Pruebas adaptadas al riesgo
Según los resultados del estudio, en personas con riesgo medio la prueba estándar de sangre oculta en heces sigue siendo la opción más eficiente. Sin embargo, en los casos de mayor riesgo resultaría más recomendable utilizar test más sensibles, como la prueba de ADN en heces, aunque sean más costosos, ya que ofrecen una mayor capacidad para detectar la enfermedad en fases tempranas.
El profesor de investigación del CSIC David Ríos destaca que esta estrategia “no solo aumenta la detección temprana, sino que también puede reducir a largo plazo la mortalidad y los gastos asociados al tratamiento”.

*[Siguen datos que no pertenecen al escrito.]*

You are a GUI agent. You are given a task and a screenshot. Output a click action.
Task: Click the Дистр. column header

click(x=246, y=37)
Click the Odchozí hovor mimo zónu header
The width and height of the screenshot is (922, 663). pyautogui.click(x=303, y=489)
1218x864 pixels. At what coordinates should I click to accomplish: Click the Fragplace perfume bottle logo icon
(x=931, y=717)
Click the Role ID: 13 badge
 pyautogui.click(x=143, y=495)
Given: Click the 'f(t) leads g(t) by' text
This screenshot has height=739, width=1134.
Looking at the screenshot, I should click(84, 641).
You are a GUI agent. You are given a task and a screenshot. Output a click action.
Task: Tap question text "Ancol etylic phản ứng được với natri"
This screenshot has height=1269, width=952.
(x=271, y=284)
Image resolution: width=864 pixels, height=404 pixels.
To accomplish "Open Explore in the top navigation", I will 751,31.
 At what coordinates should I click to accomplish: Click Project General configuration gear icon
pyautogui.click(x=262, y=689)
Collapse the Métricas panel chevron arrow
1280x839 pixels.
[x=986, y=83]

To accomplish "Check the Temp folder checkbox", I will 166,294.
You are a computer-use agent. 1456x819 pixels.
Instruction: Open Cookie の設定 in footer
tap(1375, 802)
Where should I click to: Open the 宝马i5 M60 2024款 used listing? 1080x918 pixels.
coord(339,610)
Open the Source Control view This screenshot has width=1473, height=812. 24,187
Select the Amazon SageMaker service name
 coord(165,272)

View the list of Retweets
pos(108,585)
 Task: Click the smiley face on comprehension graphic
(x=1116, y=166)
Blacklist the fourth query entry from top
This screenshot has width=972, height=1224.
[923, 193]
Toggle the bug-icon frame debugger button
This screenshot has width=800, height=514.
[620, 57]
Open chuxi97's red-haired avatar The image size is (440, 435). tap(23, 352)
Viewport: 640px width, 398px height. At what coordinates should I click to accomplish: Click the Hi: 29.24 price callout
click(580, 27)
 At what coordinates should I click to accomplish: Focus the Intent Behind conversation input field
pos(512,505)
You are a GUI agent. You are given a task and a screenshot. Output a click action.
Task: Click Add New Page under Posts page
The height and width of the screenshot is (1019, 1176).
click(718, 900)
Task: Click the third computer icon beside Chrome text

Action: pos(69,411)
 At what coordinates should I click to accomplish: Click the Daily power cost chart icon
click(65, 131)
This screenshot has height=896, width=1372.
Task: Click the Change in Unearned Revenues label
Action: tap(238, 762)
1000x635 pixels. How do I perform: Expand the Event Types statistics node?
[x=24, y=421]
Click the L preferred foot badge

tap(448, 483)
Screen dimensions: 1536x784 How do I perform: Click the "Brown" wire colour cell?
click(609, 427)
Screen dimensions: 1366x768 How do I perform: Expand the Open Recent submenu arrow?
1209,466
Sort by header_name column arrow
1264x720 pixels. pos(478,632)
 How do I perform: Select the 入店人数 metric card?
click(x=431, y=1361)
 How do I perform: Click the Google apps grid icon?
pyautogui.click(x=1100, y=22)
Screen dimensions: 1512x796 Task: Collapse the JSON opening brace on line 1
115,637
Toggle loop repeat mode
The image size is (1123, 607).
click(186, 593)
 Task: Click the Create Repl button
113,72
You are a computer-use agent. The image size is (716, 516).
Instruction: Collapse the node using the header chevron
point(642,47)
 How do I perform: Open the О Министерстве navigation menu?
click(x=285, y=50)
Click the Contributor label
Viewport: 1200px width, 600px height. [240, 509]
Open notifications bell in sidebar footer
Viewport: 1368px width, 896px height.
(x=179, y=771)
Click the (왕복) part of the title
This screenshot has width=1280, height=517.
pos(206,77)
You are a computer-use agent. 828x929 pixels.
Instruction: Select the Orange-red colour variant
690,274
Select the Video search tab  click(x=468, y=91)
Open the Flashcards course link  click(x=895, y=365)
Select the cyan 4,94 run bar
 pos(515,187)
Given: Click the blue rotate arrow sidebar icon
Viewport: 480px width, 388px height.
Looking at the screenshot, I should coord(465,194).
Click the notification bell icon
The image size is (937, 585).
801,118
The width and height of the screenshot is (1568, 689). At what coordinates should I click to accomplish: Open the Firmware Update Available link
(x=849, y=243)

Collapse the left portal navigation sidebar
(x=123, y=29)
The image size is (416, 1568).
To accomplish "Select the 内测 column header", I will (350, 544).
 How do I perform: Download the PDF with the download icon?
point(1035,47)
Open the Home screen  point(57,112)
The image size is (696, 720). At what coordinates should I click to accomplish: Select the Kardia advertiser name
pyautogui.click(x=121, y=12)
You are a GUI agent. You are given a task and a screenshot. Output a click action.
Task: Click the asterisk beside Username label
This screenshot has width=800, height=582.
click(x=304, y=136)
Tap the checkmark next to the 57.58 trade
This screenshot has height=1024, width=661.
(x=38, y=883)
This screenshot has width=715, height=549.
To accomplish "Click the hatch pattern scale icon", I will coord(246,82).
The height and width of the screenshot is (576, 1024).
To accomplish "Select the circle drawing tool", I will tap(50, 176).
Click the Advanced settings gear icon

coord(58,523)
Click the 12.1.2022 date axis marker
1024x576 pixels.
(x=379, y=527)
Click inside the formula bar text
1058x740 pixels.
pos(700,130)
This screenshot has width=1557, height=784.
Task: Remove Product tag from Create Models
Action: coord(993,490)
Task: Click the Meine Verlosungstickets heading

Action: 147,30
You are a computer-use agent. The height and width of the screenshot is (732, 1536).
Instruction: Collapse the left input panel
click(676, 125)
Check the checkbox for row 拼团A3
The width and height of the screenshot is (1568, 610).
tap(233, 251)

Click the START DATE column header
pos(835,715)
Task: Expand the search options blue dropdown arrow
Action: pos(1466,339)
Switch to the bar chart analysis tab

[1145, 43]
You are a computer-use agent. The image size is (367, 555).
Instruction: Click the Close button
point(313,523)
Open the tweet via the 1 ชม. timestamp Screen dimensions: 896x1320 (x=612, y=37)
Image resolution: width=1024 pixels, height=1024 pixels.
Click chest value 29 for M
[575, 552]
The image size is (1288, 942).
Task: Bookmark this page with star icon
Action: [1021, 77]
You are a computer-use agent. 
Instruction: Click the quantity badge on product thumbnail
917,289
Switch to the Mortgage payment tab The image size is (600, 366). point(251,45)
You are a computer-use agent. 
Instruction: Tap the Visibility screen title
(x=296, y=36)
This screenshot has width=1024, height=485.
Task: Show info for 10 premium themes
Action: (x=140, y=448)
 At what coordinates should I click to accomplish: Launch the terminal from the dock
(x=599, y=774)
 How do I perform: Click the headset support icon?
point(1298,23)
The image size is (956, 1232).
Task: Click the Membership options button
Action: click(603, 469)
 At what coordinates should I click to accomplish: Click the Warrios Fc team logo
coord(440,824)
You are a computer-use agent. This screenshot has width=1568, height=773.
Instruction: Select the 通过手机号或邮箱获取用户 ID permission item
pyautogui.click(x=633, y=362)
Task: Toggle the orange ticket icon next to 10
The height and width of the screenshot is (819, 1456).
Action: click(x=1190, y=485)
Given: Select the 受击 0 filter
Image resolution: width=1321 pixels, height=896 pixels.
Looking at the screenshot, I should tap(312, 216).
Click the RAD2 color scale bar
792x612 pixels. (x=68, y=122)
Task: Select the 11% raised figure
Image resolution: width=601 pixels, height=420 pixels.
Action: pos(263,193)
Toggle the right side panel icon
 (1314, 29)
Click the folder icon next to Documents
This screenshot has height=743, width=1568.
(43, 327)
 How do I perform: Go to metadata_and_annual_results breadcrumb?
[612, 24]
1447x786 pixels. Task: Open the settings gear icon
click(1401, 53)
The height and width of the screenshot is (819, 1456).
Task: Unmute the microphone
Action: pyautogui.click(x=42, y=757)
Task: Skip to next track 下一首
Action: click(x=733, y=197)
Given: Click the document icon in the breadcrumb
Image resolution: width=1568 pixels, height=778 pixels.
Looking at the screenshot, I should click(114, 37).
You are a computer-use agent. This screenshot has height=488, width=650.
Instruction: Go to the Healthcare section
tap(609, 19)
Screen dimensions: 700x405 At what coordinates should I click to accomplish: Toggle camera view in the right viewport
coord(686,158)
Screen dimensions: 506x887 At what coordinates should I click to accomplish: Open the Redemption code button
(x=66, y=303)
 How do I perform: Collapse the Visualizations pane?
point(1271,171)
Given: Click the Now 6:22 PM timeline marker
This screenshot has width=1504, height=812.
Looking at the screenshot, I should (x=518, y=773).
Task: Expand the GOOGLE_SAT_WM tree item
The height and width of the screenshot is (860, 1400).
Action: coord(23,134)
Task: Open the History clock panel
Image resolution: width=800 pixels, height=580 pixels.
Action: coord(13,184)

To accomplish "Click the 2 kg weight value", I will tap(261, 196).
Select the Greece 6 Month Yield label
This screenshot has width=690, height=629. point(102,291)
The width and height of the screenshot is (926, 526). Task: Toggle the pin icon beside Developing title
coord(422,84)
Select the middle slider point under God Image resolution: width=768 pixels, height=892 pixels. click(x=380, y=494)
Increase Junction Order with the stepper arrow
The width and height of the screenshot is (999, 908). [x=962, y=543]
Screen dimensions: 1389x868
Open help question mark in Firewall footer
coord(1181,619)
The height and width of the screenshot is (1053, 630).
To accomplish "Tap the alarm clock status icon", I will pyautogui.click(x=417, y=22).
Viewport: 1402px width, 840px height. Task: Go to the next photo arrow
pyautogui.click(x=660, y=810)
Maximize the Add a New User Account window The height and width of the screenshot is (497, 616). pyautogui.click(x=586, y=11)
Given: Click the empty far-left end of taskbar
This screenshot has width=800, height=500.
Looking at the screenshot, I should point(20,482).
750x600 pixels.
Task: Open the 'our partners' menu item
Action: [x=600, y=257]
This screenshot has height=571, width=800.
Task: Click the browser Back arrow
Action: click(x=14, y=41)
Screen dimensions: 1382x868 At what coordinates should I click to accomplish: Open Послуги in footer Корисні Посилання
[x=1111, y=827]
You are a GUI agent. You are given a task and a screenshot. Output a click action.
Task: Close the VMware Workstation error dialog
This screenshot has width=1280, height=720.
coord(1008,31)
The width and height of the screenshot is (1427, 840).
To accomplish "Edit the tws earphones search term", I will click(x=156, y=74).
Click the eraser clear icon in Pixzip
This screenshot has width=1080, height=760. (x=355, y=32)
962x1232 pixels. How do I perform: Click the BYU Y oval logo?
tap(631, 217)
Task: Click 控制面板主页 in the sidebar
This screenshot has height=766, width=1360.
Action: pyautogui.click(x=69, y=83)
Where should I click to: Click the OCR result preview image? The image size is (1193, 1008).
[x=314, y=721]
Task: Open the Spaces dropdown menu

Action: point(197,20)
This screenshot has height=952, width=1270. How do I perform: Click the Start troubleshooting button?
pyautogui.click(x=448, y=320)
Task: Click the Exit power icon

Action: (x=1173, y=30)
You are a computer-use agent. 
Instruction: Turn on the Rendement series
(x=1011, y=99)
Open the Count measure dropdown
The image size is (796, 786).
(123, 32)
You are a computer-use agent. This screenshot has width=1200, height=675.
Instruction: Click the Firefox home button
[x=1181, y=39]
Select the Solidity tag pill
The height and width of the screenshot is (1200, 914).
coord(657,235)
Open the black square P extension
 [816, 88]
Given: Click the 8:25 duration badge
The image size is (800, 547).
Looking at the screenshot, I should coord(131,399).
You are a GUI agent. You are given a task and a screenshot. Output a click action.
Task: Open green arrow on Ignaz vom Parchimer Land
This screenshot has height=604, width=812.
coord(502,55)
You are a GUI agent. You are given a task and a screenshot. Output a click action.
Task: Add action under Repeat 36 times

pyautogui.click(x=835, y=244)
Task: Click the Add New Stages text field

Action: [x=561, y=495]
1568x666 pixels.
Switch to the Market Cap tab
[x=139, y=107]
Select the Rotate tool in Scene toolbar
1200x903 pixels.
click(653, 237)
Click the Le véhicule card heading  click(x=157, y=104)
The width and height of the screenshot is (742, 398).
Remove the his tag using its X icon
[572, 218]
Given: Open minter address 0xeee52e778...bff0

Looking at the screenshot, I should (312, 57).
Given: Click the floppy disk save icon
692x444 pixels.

Ciencia y datos al servicio de la prevención
Para desarrollar el modelo, los investigadores combinaron conocimiento experto en oncología con técnicas de aprendizaje automático aplicadas a una base de datos de dos millones de pacientes. Esta combinación permite al sistema afinar las probabilidades de riesgo y recomendar decisiones con la máxima utilidad esperada.
El trabajo se enmarca en el proyecto europeo Oncoscreen, orientado al desarrollo de nuevas tecnologías para la detección precoz del cáncer colorrectal. Los resultados obtenidos servirán para evaluar y optimizar los programas de cribado nacionales y compararlos con estrategias alternativas más personalizadas.
Un paso hacia el futuro del cribado
El nuevo modelo matemático no elimina la necesidad de pruebas generalizadas, pero abre la puerta a un enfoque más individualizado que permita detectar antes los casos más graves y, al mismo tiempo, ahorrar recursos.
La investigación señala el camino hacia programas de cribado más inteligentes, en los que la estadística y la medicina trabajen juntas para mejorar la prevención y proteger la salud de la población.